On the professional side, my mission is to help companies shift from building software through projects to building autonomous product teams. The economist Carlota Perez has done some great work on historical disruptions (industrial revolution, mass manufacturing etc.) and unless companies can adapt to the new ways of working during the IT disruption then they will fail. I want to help companies avoid this.
This might seem like it is a technical challenge but there are a lot of good practices that teams can follow to improve the efficiency, effectiveness and sustainability of how they work. Lack of good practices is not the problem - adopting them is.

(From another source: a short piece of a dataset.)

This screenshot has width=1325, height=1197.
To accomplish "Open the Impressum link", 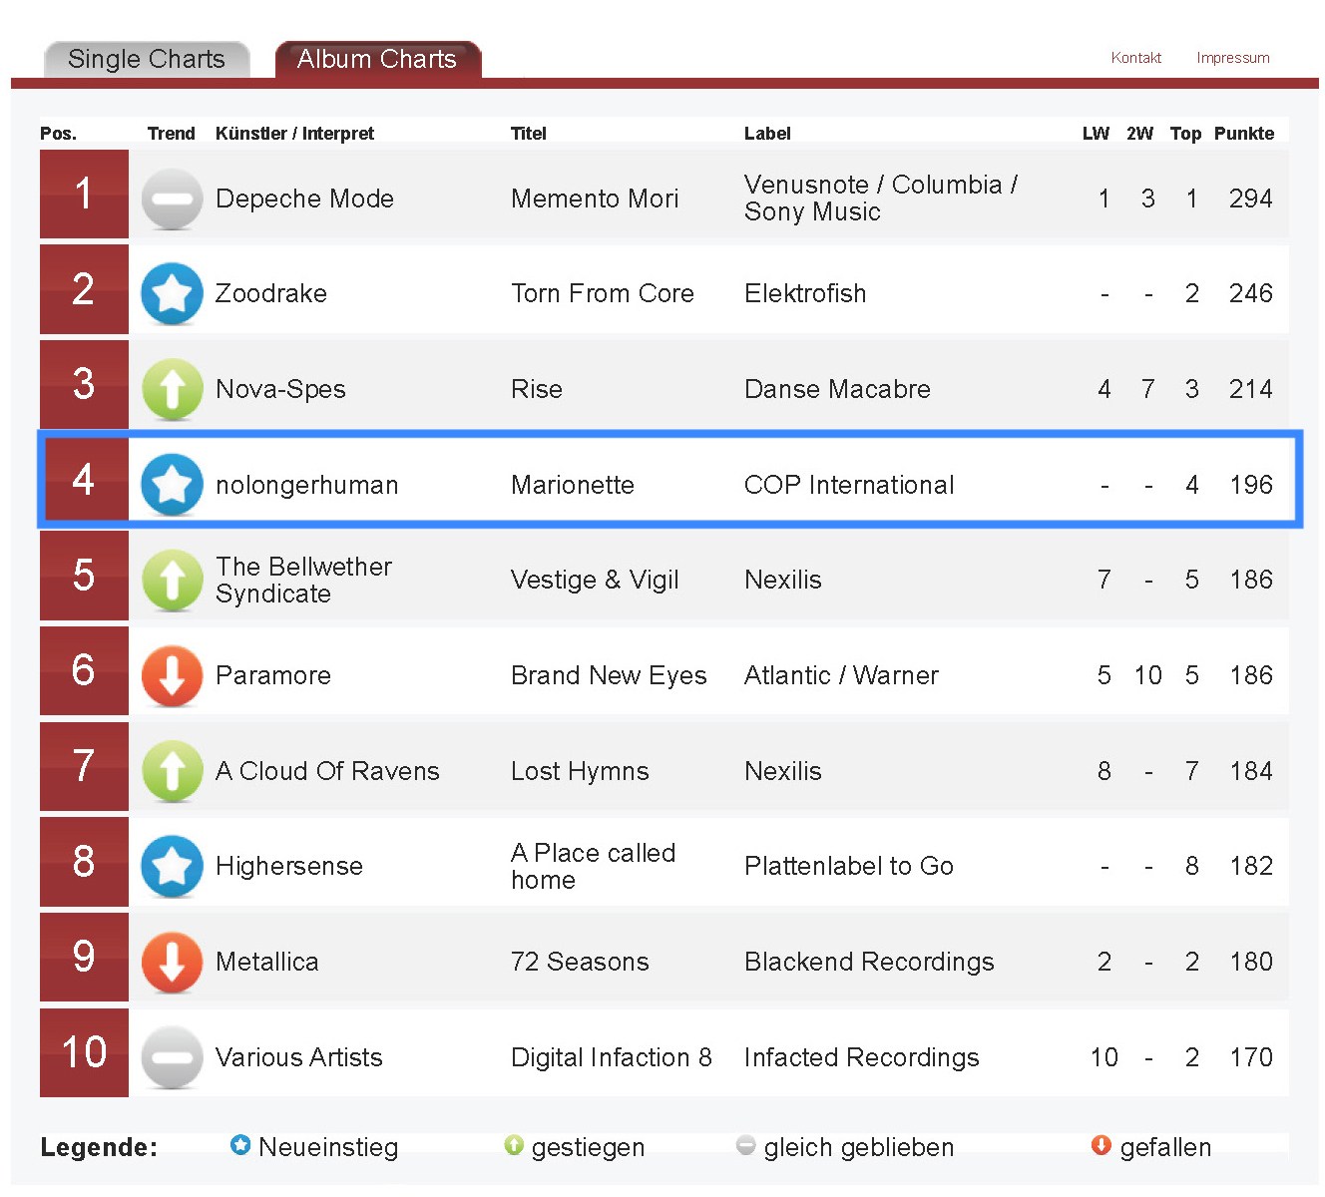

From my experience, people and companies go through a few phases when adopting product teams:
- That will never work
- That will never work here
- Maybe it will work, but now is not the right time
- How would we go about doing it?
- Ok - let's start!
There are a lot of people that I really respect due to their contributions to establishing and validating the good practices that I mentioned above. But I've noticed a trend - a lot of them say they weed out clients unless they are in stage 5. This makes a lot of sense - in stages 1 -4 you are not actually implementing anything, you are spending your time meeting with people, making your case, working the political channels and trying to get buy-in for your ideas. Stage 5 is where you start to implement new practices, and where you need expert support to overcome the inevitable hurdles along the way. If you are an expert in these modern development practices, and you have limited time (like everyone does), it makes sense to focus where you can have the greatest impact.
But how do companies get to stage 5? To get through stages 1-3 you need top management buy-in. There are exceptions to every rule but I've seen a lot of grassroots, bottom-up agile initiatives teeter out when they hit the politics of crossing functional or divisional divides. To get to stage 4 you need senior management to set the vision, align the incentives and allocate the resources. Stage 4 is about putting in place an Action Plan. This is where I think I can add the most value.
Action Plans
When working in a waterfall organisation there is a tendency to want a detailed plan for the rollout of standardised processes with defined milestones and delivery dates. This demand has led to the supply of standardised solutions - Scrum, SAFe etc. These solutions are great stepping stones for organisations shifting from Waterfall but they are just the first step and not the destination. The destination is that you want your organisation to be more efficient, effective and sustainable. The standardised solutions focus mostly on efficiency and mostly within the realm of the IT department so they fall short of delivering the outcomes that companies need.
Change is a complex problem. You cannot plan it out perfectly because change involves people and every person has different needs, wants, skills, incentives and biases. Companies need to apply some rigour before investing in a digital transformation so we can't just give up on an action plan because it is complex. Fortunately, there are some good practices for how to break down complex problems, but they are not as widely known as they need to be. Using these practices we can create viable action plans that can get management buy-in and be used to achieve the outcomes that organsiations need to achieve.
So my professional goals for 2021 are:
- Write up and share the practices around breaking down complex problems
- Create Action Plan templates for people to be able to adapt to their organisations
Happy 2021 everyone.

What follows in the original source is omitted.